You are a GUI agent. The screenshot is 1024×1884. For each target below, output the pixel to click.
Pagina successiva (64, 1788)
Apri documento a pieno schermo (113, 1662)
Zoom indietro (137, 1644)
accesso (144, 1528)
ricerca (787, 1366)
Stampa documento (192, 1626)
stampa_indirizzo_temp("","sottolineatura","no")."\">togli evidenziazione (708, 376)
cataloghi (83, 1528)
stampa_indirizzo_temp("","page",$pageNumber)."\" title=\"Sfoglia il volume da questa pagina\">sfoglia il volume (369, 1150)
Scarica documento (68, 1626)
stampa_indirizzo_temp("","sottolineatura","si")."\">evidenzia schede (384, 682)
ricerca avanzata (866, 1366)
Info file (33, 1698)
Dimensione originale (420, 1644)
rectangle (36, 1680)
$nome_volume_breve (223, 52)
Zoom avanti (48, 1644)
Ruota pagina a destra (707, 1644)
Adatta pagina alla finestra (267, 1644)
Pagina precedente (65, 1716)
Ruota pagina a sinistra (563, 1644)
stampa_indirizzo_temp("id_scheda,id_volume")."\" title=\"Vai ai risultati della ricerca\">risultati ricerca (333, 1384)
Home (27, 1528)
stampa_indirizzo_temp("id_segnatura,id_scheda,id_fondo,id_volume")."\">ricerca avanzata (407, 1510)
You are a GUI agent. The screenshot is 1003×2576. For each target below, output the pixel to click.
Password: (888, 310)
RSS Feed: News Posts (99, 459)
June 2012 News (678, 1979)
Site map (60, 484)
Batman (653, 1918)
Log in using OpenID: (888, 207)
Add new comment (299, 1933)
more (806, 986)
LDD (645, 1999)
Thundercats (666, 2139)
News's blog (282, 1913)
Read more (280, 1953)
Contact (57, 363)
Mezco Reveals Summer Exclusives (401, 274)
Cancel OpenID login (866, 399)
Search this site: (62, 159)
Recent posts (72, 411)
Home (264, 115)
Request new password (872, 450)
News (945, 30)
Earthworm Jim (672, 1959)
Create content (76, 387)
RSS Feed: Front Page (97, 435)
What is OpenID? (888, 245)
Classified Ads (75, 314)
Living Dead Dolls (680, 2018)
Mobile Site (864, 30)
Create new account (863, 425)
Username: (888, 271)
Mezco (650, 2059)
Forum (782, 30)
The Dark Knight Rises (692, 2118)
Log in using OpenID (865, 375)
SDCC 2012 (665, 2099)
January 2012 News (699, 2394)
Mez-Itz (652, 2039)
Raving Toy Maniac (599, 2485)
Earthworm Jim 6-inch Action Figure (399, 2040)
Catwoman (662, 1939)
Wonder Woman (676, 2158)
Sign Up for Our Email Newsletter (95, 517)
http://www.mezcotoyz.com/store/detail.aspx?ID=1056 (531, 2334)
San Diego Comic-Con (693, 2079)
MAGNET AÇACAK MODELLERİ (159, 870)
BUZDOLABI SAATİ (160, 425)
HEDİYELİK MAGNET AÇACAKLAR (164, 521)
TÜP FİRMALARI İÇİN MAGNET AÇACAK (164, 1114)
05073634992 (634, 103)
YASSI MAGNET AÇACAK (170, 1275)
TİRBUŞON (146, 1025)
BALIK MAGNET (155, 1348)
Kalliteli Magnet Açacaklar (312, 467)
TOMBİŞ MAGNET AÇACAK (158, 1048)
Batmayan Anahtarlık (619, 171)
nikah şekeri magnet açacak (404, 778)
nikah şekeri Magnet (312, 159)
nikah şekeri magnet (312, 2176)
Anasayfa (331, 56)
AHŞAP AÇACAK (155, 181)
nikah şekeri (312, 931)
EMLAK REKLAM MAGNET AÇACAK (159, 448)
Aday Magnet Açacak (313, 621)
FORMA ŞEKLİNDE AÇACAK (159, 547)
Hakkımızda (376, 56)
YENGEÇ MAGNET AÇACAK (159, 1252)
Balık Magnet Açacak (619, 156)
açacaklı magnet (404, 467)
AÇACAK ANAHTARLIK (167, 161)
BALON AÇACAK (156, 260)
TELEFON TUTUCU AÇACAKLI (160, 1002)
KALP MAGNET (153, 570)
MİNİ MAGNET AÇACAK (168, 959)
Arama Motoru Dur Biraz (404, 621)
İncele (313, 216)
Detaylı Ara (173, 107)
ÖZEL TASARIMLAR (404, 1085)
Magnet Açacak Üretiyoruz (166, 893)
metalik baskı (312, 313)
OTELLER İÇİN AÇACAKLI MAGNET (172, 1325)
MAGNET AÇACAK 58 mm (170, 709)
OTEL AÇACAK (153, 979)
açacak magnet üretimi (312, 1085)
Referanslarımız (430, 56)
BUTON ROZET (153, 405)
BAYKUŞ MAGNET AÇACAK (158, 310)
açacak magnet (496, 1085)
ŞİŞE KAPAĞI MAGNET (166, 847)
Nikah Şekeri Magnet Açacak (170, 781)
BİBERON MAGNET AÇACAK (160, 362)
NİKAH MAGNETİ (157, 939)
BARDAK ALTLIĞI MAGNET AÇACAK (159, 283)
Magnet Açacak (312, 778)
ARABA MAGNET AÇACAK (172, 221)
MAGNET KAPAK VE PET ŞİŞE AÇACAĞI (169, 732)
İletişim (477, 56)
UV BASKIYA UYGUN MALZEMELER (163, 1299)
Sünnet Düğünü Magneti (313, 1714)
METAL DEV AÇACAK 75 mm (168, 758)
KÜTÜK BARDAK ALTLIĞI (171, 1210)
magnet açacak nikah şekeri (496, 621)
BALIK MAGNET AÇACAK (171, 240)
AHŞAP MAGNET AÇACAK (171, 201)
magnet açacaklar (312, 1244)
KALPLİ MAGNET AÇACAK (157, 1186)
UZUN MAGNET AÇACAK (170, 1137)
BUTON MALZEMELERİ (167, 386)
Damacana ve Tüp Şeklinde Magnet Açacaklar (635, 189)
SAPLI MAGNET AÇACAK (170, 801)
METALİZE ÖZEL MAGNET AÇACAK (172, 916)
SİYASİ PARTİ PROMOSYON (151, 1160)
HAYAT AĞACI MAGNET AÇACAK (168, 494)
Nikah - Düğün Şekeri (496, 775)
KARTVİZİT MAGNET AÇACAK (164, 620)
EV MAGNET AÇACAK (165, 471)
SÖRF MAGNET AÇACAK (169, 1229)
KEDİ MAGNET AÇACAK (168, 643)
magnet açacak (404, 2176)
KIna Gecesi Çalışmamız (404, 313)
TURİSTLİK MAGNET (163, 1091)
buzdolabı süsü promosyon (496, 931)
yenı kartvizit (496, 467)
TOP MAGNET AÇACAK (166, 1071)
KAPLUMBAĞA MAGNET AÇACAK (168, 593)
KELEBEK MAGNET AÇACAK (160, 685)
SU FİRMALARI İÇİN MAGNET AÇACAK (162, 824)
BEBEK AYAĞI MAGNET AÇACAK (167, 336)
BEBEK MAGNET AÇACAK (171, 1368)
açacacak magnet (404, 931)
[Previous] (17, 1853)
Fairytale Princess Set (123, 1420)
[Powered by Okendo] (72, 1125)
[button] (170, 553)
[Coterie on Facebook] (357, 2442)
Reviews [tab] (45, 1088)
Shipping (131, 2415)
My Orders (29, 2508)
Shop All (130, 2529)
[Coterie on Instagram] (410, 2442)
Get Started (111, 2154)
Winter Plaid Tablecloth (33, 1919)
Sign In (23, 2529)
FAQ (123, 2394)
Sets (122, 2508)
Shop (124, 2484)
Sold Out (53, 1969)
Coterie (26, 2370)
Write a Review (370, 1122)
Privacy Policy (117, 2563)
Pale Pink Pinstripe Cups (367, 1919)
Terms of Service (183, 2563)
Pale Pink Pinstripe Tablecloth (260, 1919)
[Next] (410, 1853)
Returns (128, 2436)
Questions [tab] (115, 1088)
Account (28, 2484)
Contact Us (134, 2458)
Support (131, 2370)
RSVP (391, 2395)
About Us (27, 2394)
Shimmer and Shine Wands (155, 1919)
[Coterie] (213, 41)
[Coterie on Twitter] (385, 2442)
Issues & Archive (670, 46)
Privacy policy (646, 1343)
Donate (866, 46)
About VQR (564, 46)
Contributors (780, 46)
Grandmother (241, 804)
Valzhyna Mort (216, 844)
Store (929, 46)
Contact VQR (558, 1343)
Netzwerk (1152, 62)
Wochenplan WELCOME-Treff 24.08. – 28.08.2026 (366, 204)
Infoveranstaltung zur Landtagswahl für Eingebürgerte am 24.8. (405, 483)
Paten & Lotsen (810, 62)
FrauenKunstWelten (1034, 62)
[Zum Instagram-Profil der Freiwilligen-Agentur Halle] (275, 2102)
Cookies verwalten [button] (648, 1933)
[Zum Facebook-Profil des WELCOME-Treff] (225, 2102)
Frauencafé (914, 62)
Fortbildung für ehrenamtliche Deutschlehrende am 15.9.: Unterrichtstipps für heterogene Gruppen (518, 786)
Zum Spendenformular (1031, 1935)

_TASK DESCRIPTION_
The listing above holds a line with "TELEFON TUTUCU AÇACAKLI (160, 1002)" and a line with "OTEL AÇACAK (153, 979)". Print the stretch from the first through the second, exactly and alone.

_EXERCISE OUTPUT_
TELEFON TUTUCU AÇACAKLI (160, 1002)
KALP MAGNET (153, 570)
MİNİ MAGNET AÇACAK (168, 959)
Arama Motoru Dur Biraz (404, 621)
İncele (313, 216)
Detaylı Ara (173, 107)
ÖZEL TASARIMLAR (404, 1085)
Magnet Açacak Üretiyoruz (166, 893)
metalik baskı (312, 313)
OTELLER İÇİN AÇACAKLI MAGNET (172, 1325)
MAGNET AÇACAK 58 mm (170, 709)
OTEL AÇACAK (153, 979)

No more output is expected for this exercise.